Commission Regulation (EEC) No 1996/92 of 15 July 1992 amending Regulation (EEC) No 2568/91 on the characteristics of olive oil and olive-residue oil and on the relevant methods of analysis

COMMISSION REGULATION (EEC) No 1996/92 of 15 July 1992 amending Regulation (EEC) No 2568/91 on the characteristics of olive oil and olive-residue oil and on the relevant methods of analysis

THE COMMISSION OF THE EUROPEAN COMMUNITIES,

Having regard to the Treaty establishing the European Economic Community,

Having regard to Council Regulation No 136/66/EEC of 22 September 1966 on the establishment of a common organization of the market in oils and fats (1), as last amended by Regulation (EEC) No 1720/91 (2), and in particular Article 35a thereof,

Whereas, in the light of the experience gained, some changes have been found to be necessary in the method for determining trilinolein under Commission Regulation (EEC) No 2568/91 (3), as last amended by Regulation (EEC) No 1683/92 (4), and the Regulation should therefore be amended;

Whereas the measures provided for in this Regulation are in accordance with the opinion of the Management Committee for Oils and Fats,

HAS ADOPTED THIS REGULATION:

Article 1

Annex VIII to Regulation (EEC) No 2568/91 is hereby amended by the addition of the Annex hereto.

Article 2

This Regulation shall enter into force on the third day following its publication in the Official Journal of the European Communities. This Regulation shall be binding in its entirety and directly applicable in all Member States.

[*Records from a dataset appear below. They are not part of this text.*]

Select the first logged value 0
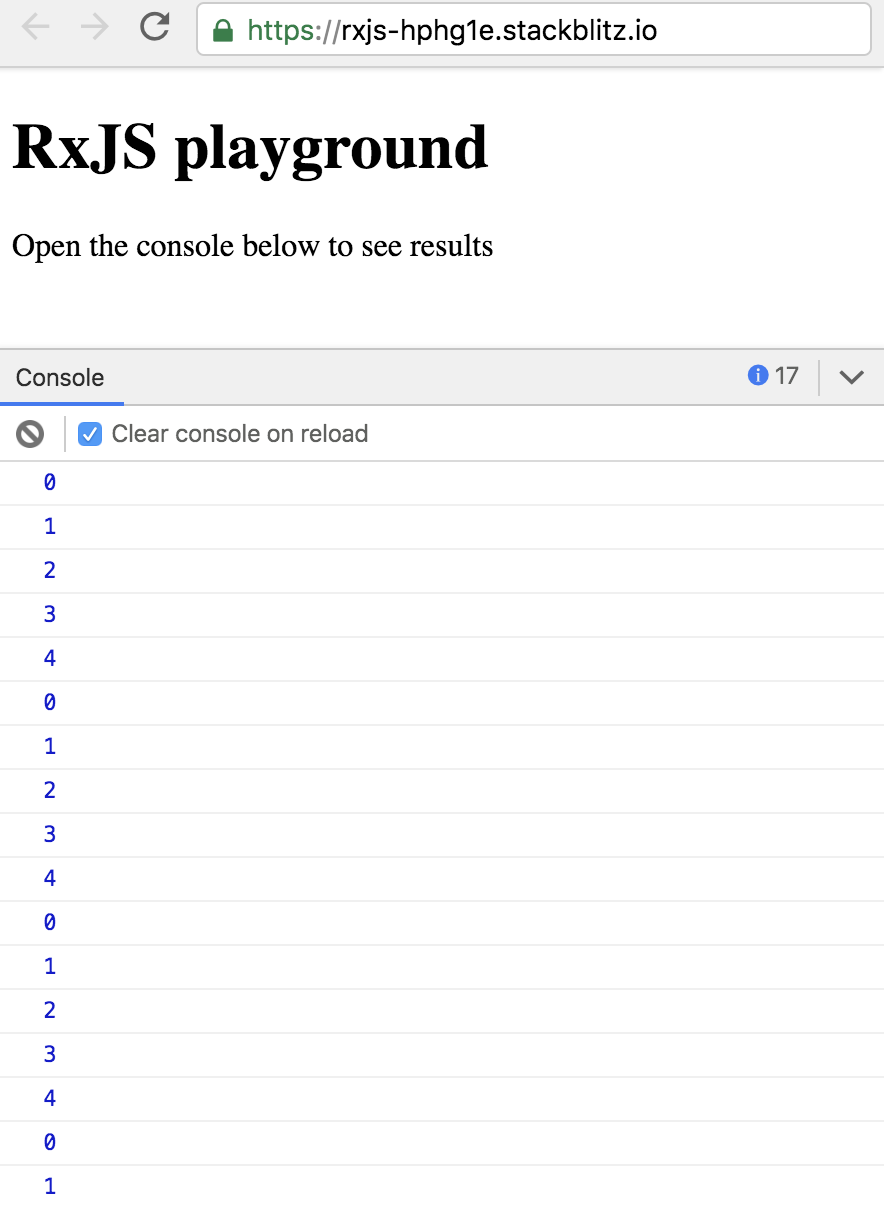Screen dimensions: 884x1206 pyautogui.click(x=49, y=482)
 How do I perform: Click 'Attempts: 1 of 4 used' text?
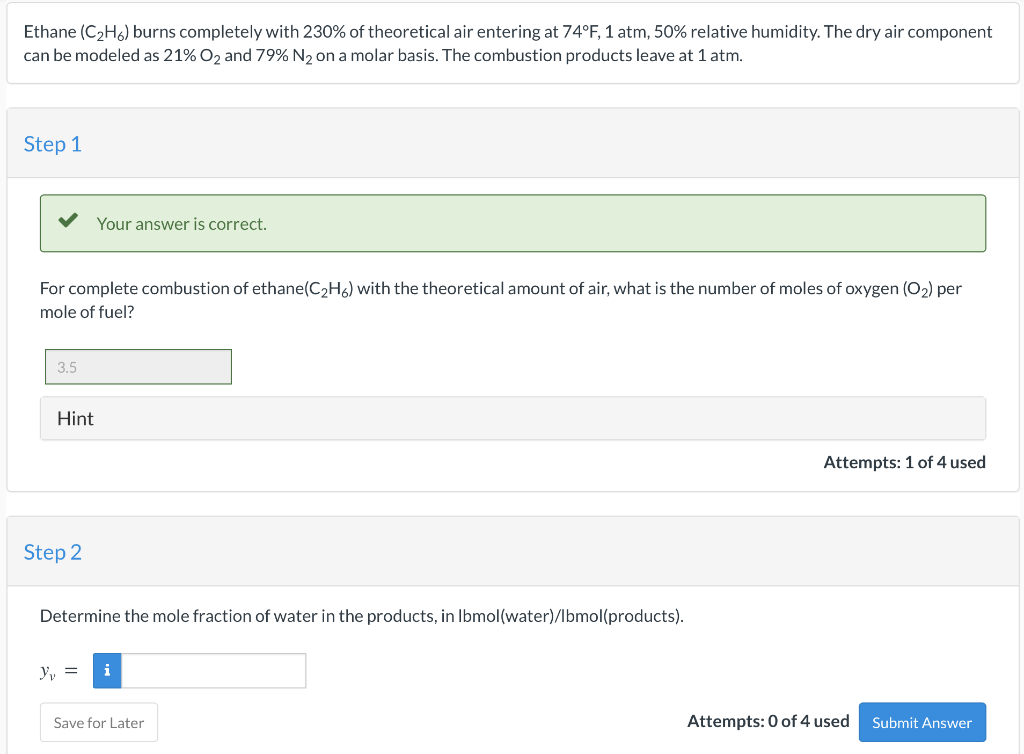903,462
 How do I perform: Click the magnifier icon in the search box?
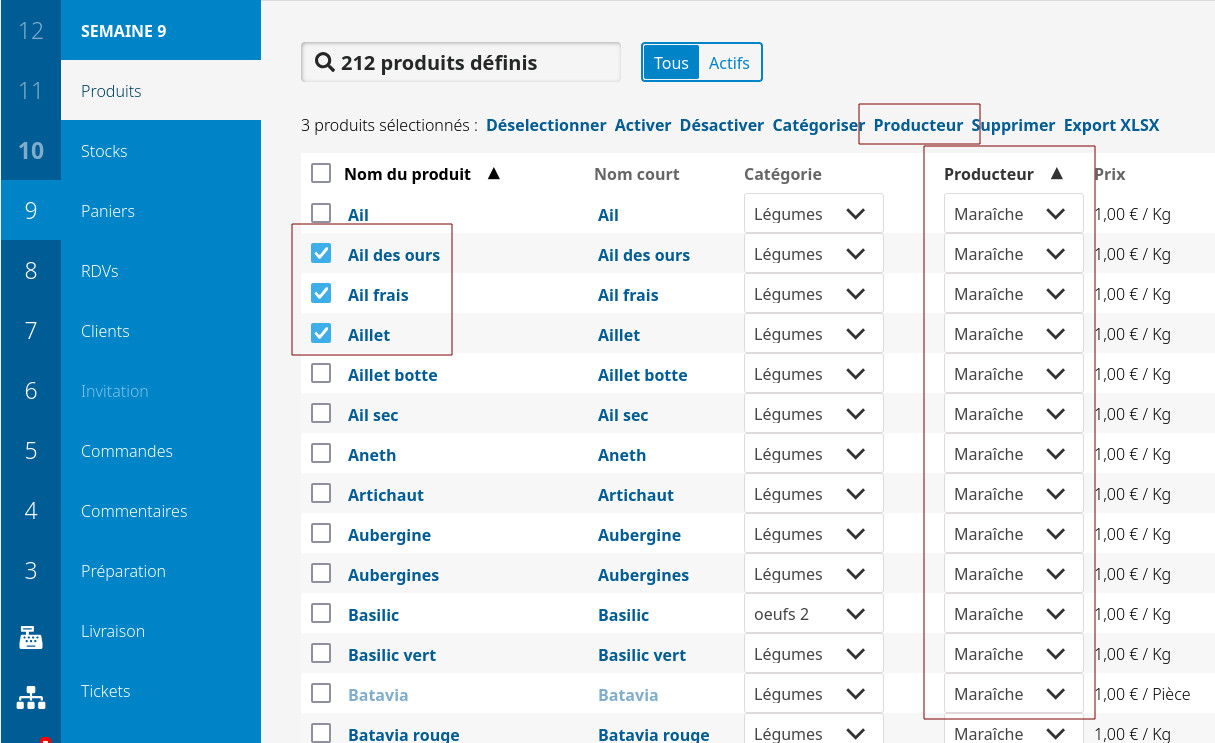[324, 63]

Done at Brussels, 15 July 1992. For the Commission

Ray MAC SHARRY

Member of the Commission

(1) OJ No 172, 30. 9. 1966, p. 3025/66. (2) OJ No L 162, 26. 6. 1991, p. 27. (3) OJ No L 248, 5. 9. 1991, p. 1. (4) OJ No L 176, 30. 6. 1992, p. 27.

ANNEX

Annex VIII to Regulation (EEC) No 2588/91 is hereby amended by this addition of the following note:

'Note 5: In order to permit clear separation of the peak of trillonlein from the adjacent peaks, crude olive-residue oil should be purified beforehand in accordance with point 6.2 of Annex VII or, alternatively:

200 ìl of undiluted oil are abosorbed in a silica column for liquid-solid extraction (type SEP PAC silica cartridge-waters port. No 51900).

The triglycerides are eluted with 20 ml anhydrous hexane for HPLC.

The eluted product is dried in a nitrogen flow and placed in Isopropanol or acetone (5 ml). 10-20 ìl are injected into HPLC. For these two purification methods, the fatty acid composition of the oil must be checked to ensure that it is the same before and after purification. If it is not the same, the absorbent quality used should be progressively reduced.'.